La réalité éclectique de l’usage des produits dans l’espace festif était soulignée il y a 10 ans et les NPS, en raison de leur variété et de la pérennité de leur disponibilité, renforcent cette tendance. Chaque groupe de consommateurs, défini par un produit, une pratique ou un espace particulier d’observation, avance dans la découverte des NPS selon un rythme modulé par l’évolution, voire l’amélioration de ses représentations sur les produits, de l’acquisition d’un savoir-faire dans la maîtrise de la consommation et la question sans cesse renouvelée, de l’accès et de la disponibilité des produits initialement préférés. La MDMA par exemple, considérée en 2009 comme « ringarde » et comme ayant atteint sa phase plateau, poursuit aujourd’hui une progression continue en population générale, avec une image rénovée. Entre l’image de drogues dangereuses au point de rendre cannibale (ex. l’alpha-PVP ou dite Flakka dans les médias) et celle de drogues à la carte (9) (c’est-à-dire une offre large qui permet de composer son choix), le processus menant à l’établissement de pratiques stabilisées autour des NPS n’est pas abouti.

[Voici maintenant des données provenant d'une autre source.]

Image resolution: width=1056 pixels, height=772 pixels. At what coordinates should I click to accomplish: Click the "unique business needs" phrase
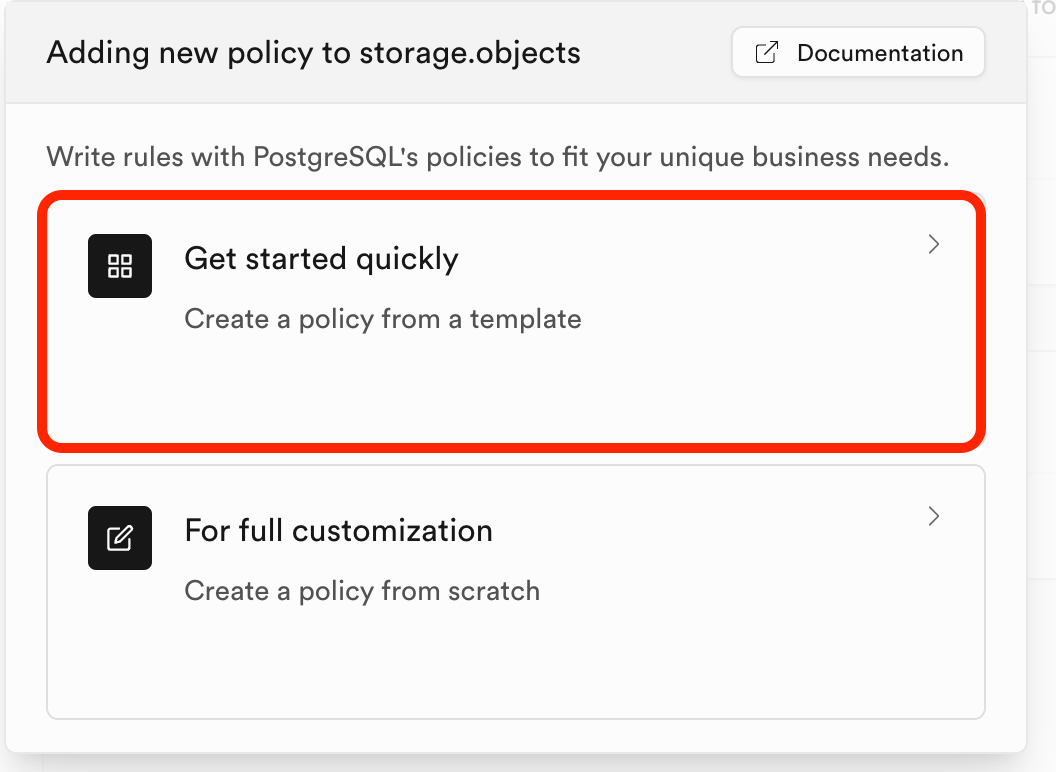click(806, 157)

Magali Martinez, chargée d’études à l’Observatoire français des drogues et des toxicomanies (OFDT)

Bibliographie :

  1. Spilka S, Richard J-B, Le Nézet O, Janssen E, Brissot A, Philippon A, et al. Les niveaux d’usage des drogues illicites en France en 2017. Tendances n°128. 2018. 6 p.

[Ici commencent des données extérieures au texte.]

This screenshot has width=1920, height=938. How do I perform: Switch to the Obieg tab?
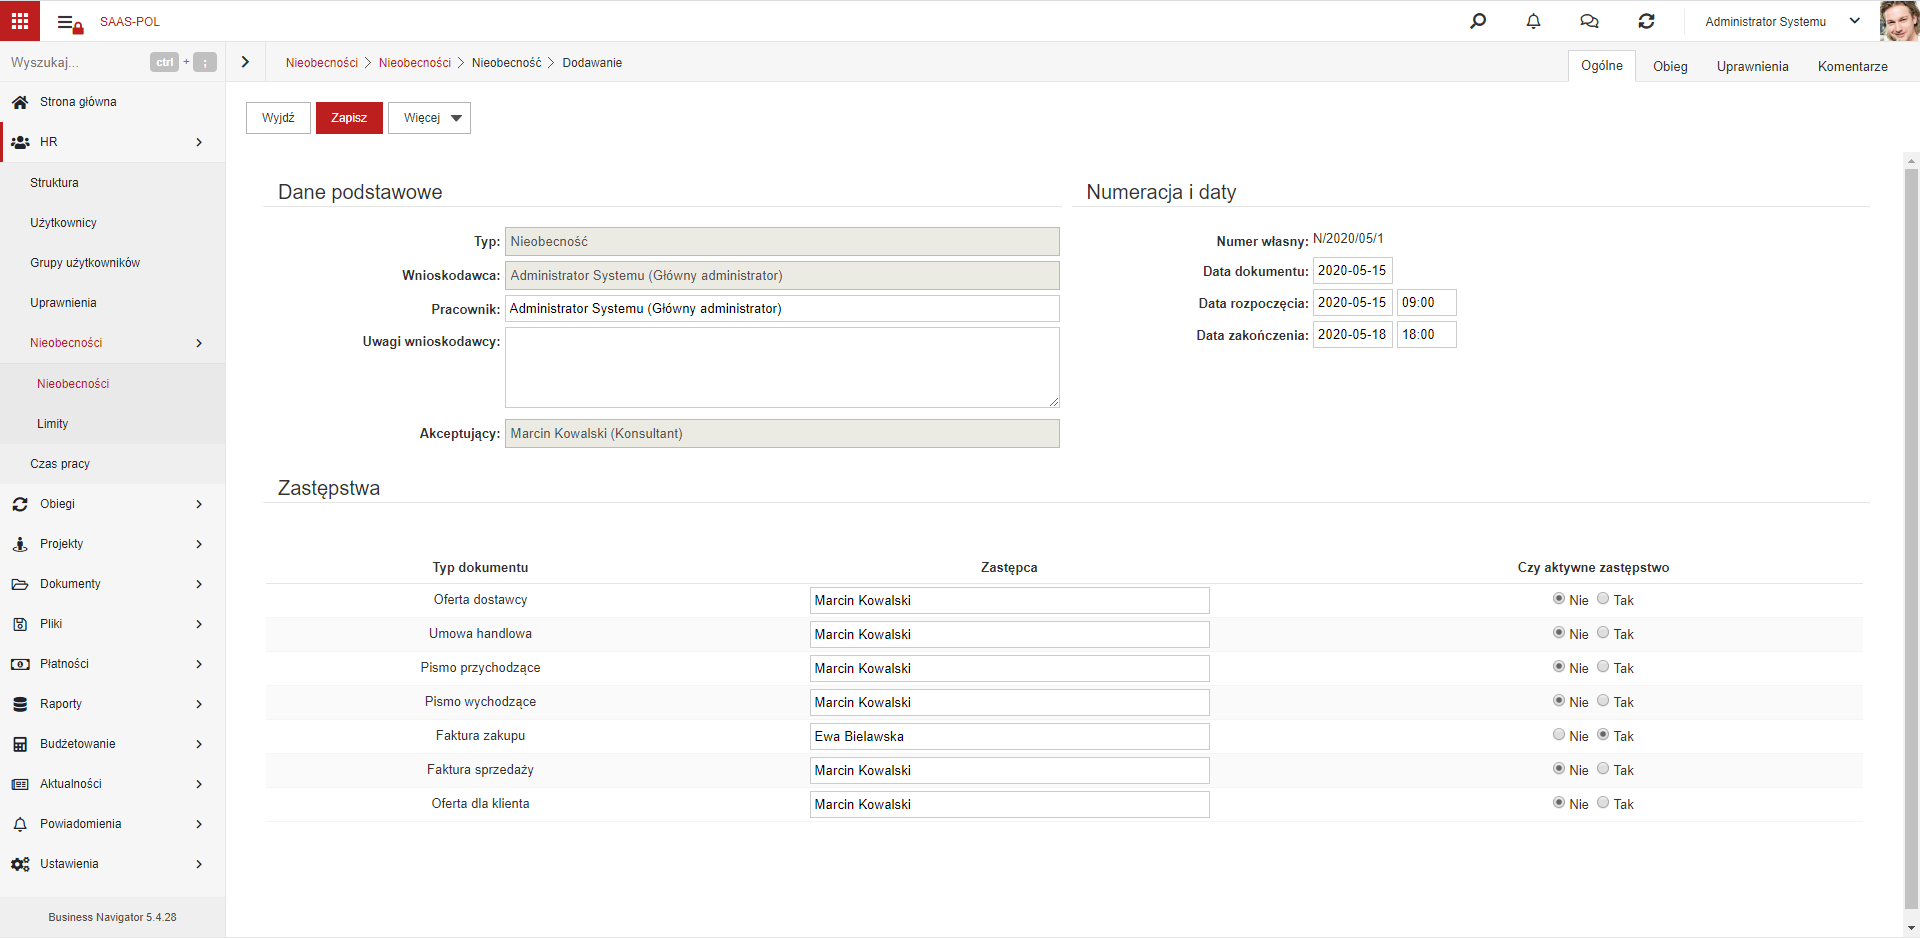point(1670,66)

  2. DETREZ V. Le Point SINTES n° 6. Paris: OFDT; 2020. 12 p.
  3. Roussel O, Carlin MG, Bouvot X, Tensorer L. The emergence of synthetic cannabinoids in Mayotte. Toxicologie Analytique et Clinique. 2015; volume 27, issue 1, pages 18‑22.
  4. Cadet-Taïrou A, Gandilhon M. L’offre, l’usage et l’impact des consommations de « chimique » à Mayotte : une étude qualitative. Saint-Denis: OFDT; 2018.
  5. Martinez M. Les e-psychonautes, des usagers sous influence numérique. In: Beck F, éditeur. Jeunes et addictions. Saint-Denis: OFDT; 2016. pages 70‑73.
  6. Cadet-Taïrou A. Profils et pratiques des usagers de nouveaux produits de synthèse. OFDT, éditeur. Vol. 108, Tendances. 2016.
  7. Milhet M, Néfau T. Chemsex, slam. Renouvellement des usages de drogues en contextes sexuels parmi les HSH. Théma TREND. Saint-Denis: OFDT; 2017.
  8. Martinez M, Néfau T, Cadet-Taïrou A. Nouveaux produits de synthèse. Dix ans de recul sur la situation française. Tendances n°127. 2018. 8 p.
  9. Hautefeuille M. Drogues à la carte. Paris: Payot; 2002. 240 p.